- Assignment
Below are records; reproduce exactly the lines from the one that has "Task: Click the step" through the one that has "Click the park", ends included, and nothing more.

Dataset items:
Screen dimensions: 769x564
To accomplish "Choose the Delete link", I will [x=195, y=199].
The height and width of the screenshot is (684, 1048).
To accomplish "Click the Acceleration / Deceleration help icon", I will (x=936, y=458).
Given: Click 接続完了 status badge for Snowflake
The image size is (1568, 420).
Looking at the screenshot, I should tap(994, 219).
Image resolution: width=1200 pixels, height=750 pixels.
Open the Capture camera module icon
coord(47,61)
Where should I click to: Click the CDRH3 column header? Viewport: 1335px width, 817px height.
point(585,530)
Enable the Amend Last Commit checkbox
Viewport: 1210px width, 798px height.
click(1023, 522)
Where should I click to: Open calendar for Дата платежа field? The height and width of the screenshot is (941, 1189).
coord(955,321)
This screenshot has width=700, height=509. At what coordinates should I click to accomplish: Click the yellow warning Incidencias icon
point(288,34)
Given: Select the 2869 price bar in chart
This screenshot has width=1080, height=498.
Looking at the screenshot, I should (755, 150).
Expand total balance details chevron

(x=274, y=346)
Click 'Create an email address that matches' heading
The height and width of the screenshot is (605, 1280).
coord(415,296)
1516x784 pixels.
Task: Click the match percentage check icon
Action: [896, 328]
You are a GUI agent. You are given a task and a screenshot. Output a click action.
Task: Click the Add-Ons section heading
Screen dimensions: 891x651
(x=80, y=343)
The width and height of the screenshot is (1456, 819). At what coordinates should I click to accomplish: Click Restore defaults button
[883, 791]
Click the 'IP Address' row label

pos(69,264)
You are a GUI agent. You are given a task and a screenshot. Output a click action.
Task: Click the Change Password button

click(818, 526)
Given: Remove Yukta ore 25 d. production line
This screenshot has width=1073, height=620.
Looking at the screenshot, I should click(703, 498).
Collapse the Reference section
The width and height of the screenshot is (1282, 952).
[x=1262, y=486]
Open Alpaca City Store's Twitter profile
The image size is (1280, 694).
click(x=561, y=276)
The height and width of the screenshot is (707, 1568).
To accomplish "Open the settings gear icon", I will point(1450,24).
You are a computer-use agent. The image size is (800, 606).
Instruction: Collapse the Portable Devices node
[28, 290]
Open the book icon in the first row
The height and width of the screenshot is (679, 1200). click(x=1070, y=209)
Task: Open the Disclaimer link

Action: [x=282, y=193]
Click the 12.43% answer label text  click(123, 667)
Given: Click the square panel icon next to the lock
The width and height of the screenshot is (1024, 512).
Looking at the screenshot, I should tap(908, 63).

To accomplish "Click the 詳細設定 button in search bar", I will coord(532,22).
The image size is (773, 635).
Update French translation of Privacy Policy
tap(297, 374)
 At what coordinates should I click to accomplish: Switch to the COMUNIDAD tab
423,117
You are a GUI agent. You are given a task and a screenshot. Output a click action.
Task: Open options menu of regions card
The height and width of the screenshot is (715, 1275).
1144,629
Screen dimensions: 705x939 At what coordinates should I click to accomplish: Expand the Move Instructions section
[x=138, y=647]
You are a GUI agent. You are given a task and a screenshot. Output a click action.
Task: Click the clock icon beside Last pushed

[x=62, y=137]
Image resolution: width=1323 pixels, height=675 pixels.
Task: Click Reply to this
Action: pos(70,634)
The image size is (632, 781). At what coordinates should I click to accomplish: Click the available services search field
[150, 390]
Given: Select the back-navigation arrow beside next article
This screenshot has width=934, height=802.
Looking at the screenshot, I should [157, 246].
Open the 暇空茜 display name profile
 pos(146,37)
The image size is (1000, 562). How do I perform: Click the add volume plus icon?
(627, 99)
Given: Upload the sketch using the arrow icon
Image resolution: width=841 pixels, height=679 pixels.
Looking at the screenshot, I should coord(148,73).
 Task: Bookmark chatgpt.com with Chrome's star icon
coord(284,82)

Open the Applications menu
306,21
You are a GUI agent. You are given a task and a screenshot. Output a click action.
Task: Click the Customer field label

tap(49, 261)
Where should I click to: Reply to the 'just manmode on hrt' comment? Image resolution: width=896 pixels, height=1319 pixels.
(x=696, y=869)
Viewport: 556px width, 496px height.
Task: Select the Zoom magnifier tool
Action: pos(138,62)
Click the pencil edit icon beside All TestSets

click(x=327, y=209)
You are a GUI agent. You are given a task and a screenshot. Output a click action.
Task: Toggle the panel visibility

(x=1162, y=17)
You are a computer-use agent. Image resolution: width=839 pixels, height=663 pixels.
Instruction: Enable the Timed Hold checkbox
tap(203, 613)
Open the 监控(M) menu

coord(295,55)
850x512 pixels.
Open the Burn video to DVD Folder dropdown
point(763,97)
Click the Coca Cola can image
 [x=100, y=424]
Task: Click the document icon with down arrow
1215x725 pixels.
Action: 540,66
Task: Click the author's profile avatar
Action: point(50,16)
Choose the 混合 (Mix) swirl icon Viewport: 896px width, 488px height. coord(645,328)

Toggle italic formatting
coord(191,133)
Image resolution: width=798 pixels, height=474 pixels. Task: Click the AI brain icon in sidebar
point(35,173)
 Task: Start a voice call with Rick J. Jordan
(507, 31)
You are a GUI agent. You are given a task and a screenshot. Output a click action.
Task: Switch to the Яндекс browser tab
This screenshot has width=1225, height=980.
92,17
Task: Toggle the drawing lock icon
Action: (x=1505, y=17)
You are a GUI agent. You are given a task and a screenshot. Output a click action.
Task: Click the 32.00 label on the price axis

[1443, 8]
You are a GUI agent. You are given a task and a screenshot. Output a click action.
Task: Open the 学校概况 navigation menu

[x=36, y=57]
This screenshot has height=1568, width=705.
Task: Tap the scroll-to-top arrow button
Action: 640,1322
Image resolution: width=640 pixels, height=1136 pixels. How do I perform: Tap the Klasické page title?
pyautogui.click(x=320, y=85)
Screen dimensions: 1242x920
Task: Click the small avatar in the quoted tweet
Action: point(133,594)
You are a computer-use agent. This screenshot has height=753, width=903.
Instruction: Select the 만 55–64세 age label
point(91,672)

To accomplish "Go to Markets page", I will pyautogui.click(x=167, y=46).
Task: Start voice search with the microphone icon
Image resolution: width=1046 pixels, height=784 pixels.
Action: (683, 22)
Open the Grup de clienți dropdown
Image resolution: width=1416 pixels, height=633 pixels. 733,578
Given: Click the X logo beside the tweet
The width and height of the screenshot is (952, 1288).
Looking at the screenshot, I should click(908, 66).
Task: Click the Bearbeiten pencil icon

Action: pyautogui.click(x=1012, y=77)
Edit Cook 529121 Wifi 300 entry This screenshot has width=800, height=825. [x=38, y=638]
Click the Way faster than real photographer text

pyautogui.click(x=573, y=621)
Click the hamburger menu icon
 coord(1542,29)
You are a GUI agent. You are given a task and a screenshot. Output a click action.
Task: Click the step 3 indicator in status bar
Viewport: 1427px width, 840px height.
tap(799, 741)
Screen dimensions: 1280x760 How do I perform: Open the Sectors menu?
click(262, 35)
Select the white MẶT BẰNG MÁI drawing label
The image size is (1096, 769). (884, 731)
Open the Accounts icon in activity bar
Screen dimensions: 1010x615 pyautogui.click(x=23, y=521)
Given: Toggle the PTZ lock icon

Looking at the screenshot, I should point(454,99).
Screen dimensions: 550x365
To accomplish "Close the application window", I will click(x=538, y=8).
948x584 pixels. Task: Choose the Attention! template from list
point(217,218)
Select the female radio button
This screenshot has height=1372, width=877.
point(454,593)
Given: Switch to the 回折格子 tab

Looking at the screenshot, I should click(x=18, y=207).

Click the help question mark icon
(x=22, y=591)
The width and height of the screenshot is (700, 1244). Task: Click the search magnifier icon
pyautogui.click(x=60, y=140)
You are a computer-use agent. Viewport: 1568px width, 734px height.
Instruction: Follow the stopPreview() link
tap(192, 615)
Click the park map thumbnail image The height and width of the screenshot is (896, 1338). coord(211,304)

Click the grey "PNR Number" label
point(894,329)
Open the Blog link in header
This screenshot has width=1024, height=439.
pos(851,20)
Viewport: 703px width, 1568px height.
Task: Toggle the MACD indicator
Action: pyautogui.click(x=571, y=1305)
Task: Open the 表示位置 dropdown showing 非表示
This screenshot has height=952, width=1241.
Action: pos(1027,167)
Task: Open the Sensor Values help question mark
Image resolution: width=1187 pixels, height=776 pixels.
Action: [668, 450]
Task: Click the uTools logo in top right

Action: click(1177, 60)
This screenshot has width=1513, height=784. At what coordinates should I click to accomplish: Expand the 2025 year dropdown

- Solution for this problem
Task: Click the step 3 indicator in status bar
Viewport: 1427px width, 840px height.
tap(799, 741)
Screen dimensions: 1280x760 How do I perform: Open the Sectors menu?
click(262, 35)
Select the white MẶT BẰNG MÁI drawing label
The image size is (1096, 769). (884, 731)
Open the Accounts icon in activity bar
Screen dimensions: 1010x615 pyautogui.click(x=23, y=521)
Given: Toggle the PTZ lock icon

Looking at the screenshot, I should point(454,99).
Screen dimensions: 550x365
To accomplish "Close the application window", I will click(x=538, y=8).
948x584 pixels. Task: Choose the Attention! template from list
point(217,218)
Select the female radio button
This screenshot has height=1372, width=877.
point(454,593)
Given: Switch to the 回折格子 tab

Looking at the screenshot, I should click(x=18, y=207).

Click the help question mark icon
(x=22, y=591)
The width and height of the screenshot is (700, 1244). Task: Click the search magnifier icon
pyautogui.click(x=60, y=140)
You are a computer-use agent. Viewport: 1568px width, 734px height.
Instruction: Follow the stopPreview() link
tap(192, 615)
Click the park map thumbnail image The height and width of the screenshot is (896, 1338). coord(211,304)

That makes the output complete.